(Saved data entries)
■ ■ ■ ■ ■ ■ ■

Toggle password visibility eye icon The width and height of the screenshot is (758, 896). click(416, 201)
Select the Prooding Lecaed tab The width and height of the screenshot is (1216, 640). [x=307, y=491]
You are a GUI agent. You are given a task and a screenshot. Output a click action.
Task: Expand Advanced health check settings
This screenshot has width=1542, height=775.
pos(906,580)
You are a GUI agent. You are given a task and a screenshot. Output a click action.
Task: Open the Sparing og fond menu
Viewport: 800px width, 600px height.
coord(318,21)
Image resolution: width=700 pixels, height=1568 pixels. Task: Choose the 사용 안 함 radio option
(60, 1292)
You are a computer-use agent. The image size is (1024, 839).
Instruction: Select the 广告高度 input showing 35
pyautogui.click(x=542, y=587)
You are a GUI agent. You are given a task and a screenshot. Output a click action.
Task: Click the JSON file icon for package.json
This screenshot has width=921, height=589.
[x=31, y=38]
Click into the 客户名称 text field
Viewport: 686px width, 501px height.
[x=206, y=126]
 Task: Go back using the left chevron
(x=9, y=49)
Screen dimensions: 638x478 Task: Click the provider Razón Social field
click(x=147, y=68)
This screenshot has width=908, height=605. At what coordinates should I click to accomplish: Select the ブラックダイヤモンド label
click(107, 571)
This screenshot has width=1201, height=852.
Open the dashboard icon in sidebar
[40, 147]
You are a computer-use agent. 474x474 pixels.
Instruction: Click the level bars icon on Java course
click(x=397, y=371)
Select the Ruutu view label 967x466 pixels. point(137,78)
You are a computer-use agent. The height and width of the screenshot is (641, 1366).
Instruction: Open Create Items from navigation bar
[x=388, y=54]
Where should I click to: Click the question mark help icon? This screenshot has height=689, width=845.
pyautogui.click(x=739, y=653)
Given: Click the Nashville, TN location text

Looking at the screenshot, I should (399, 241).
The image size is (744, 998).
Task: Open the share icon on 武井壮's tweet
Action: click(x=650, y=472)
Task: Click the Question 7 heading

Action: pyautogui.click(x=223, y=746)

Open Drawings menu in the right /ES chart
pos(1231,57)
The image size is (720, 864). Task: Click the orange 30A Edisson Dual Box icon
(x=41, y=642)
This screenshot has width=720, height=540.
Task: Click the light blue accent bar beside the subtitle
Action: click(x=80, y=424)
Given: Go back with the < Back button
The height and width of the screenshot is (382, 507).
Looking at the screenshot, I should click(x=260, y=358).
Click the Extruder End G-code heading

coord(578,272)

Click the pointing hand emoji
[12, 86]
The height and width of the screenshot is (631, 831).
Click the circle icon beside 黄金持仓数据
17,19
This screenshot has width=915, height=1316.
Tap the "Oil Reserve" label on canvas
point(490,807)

■ ■ ■ ■ ■ ■ ■

Every record above is to be copied out exactly.

Toggle password visibility eye icon The width and height of the screenshot is (758, 896). click(416, 201)
Select the Prooding Lecaed tab The width and height of the screenshot is (1216, 640). [x=307, y=491]
You are a GUI agent. You are given a task and a screenshot. Output a click action.
Task: Expand Advanced health check settings
This screenshot has width=1542, height=775.
pos(906,580)
You are a GUI agent. You are given a task and a screenshot. Output a click action.
Task: Open the Sparing og fond menu
Viewport: 800px width, 600px height.
coord(318,21)
Image resolution: width=700 pixels, height=1568 pixels. Task: Choose the 사용 안 함 radio option
(60, 1292)
You are a computer-use agent. The image size is (1024, 839).
Instruction: Select the 广告高度 input showing 35
pyautogui.click(x=542, y=587)
You are a GUI agent. You are given a task and a screenshot. Output a click action.
Task: Click the JSON file icon for package.json
This screenshot has width=921, height=589.
[x=31, y=38]
Click into the 客户名称 text field
Viewport: 686px width, 501px height.
[x=206, y=126]
 Task: Go back using the left chevron
(x=9, y=49)
Screen dimensions: 638x478 Task: Click the provider Razón Social field
click(x=147, y=68)
This screenshot has width=908, height=605. At what coordinates should I click to accomplish: Select the ブラックダイヤモンド label
click(107, 571)
This screenshot has width=1201, height=852.
Open the dashboard icon in sidebar
[40, 147]
You are a computer-use agent. 474x474 pixels.
Instruction: Click the level bars icon on Java course
click(x=397, y=371)
Select the Ruutu view label 967x466 pixels. point(137,78)
You are a computer-use agent. The height and width of the screenshot is (641, 1366).
Instruction: Open Create Items from navigation bar
[x=388, y=54]
Where should I click to: Click the question mark help icon? This screenshot has height=689, width=845.
pyautogui.click(x=739, y=653)
Given: Click the Nashville, TN location text

Looking at the screenshot, I should (399, 241).
The image size is (744, 998).
Task: Open the share icon on 武井壮's tweet
Action: click(x=650, y=472)
Task: Click the Question 7 heading

Action: pyautogui.click(x=223, y=746)

Open Drawings menu in the right /ES chart
pos(1231,57)
The image size is (720, 864). Task: Click the orange 30A Edisson Dual Box icon
(x=41, y=642)
This screenshot has width=720, height=540.
Task: Click the light blue accent bar beside the subtitle
Action: click(x=80, y=424)
Given: Go back with the < Back button
The height and width of the screenshot is (382, 507).
Looking at the screenshot, I should click(x=260, y=358).
Click the Extruder End G-code heading

coord(578,272)

Click the pointing hand emoji
[12, 86]
The height and width of the screenshot is (631, 831).
Click the circle icon beside 黄金持仓数据
17,19
This screenshot has width=915, height=1316.
Tap the "Oil Reserve" label on canvas
point(490,807)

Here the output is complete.